Task prompt
Each line below should be restated word for word.

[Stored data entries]
#####
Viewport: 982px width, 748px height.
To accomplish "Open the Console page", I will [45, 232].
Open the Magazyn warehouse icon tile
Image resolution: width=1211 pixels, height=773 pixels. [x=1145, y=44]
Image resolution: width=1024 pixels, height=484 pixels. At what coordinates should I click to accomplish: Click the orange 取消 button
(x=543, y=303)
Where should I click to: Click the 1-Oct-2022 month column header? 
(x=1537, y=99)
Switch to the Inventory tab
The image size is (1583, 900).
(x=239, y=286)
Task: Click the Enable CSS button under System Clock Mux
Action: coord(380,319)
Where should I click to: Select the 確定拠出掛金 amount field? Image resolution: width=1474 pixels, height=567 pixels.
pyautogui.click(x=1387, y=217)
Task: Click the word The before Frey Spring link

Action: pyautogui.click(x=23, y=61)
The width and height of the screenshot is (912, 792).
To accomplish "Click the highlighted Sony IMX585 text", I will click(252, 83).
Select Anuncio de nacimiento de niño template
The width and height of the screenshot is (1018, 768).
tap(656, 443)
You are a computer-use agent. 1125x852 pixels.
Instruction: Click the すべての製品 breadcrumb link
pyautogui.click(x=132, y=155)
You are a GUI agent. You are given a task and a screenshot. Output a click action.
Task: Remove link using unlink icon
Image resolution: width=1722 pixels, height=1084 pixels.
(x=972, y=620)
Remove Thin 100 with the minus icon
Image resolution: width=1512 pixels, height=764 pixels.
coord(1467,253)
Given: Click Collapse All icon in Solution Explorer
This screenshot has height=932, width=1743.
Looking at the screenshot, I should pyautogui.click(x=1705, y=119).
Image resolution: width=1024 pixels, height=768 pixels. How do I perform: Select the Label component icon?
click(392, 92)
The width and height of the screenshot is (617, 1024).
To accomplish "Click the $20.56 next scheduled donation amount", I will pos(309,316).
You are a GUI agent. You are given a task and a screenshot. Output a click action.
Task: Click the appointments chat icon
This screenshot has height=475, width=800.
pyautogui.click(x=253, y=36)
#####
Task result
Viewport: 982px width, 748px height.
To accomplish "Open the Console page", I will [45, 232].
Open the Magazyn warehouse icon tile
Image resolution: width=1211 pixels, height=773 pixels. [x=1145, y=44]
Image resolution: width=1024 pixels, height=484 pixels. At what coordinates should I click to accomplish: Click the orange 取消 button
(x=543, y=303)
Where should I click to: Click the 1-Oct-2022 month column header? 
(x=1537, y=99)
Switch to the Inventory tab
The image size is (1583, 900).
(x=239, y=286)
Task: Click the Enable CSS button under System Clock Mux
Action: coord(380,319)
Where should I click to: Select the 確定拠出掛金 amount field? Image resolution: width=1474 pixels, height=567 pixels.
pyautogui.click(x=1387, y=217)
Task: Click the word The before Frey Spring link

Action: pyautogui.click(x=23, y=61)
The width and height of the screenshot is (912, 792).
To accomplish "Click the highlighted Sony IMX585 text", I will click(252, 83).
Select Anuncio de nacimiento de niño template
The width and height of the screenshot is (1018, 768).
tap(656, 443)
You are a computer-use agent. 1125x852 pixels.
Instruction: Click the すべての製品 breadcrumb link
pyautogui.click(x=132, y=155)
You are a GUI agent. You are given a task and a screenshot. Output a click action.
Task: Remove link using unlink icon
Image resolution: width=1722 pixels, height=1084 pixels.
(x=972, y=620)
Remove Thin 100 with the minus icon
Image resolution: width=1512 pixels, height=764 pixels.
coord(1467,253)
Given: Click Collapse All icon in Solution Explorer
This screenshot has height=932, width=1743.
Looking at the screenshot, I should pyautogui.click(x=1705, y=119).
Image resolution: width=1024 pixels, height=768 pixels. How do I perform: Select the Label component icon?
click(392, 92)
The width and height of the screenshot is (617, 1024).
To accomplish "Click the $20.56 next scheduled donation amount", I will pos(309,316).
You are a GUI agent. You are given a task and a screenshot. Output a click action.
Task: Click the appointments chat icon
This screenshot has height=475, width=800.
pyautogui.click(x=253, y=36)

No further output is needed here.